*Material to process:*

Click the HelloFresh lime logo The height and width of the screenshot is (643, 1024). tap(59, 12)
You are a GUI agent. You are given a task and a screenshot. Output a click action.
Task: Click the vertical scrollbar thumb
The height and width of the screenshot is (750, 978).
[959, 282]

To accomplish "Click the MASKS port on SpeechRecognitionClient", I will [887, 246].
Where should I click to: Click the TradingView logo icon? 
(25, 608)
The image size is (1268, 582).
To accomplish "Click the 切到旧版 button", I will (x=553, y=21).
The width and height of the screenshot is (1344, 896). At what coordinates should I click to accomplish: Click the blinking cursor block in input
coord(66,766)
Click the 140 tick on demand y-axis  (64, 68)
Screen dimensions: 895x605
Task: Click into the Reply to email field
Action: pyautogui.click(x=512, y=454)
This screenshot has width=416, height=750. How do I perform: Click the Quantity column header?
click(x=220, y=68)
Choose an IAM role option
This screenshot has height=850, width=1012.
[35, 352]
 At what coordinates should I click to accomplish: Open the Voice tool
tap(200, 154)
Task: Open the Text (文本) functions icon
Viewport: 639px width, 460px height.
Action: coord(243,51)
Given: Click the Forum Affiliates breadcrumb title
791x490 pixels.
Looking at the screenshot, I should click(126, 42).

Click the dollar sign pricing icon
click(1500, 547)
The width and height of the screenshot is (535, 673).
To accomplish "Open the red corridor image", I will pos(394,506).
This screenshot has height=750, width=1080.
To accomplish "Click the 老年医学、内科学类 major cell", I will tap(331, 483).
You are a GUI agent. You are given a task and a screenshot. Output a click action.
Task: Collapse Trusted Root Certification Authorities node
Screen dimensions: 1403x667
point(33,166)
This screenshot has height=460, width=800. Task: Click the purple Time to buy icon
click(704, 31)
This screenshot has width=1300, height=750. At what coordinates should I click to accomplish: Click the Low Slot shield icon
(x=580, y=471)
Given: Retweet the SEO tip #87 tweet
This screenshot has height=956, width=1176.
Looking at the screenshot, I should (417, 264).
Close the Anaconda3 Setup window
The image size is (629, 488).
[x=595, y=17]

*Brief:* Where the line holding "791x490 pixels." appears in the listing above, start reproducing exactly, and end with the line holding "This screenshot has height=750, width=1080.".

*Your response:*
791x490 pixels.
Looking at the screenshot, I should click(126, 42).

Click the dollar sign pricing icon
click(1500, 547)
The width and height of the screenshot is (535, 673).
To accomplish "Open the red corridor image", I will pos(394,506).
This screenshot has height=750, width=1080.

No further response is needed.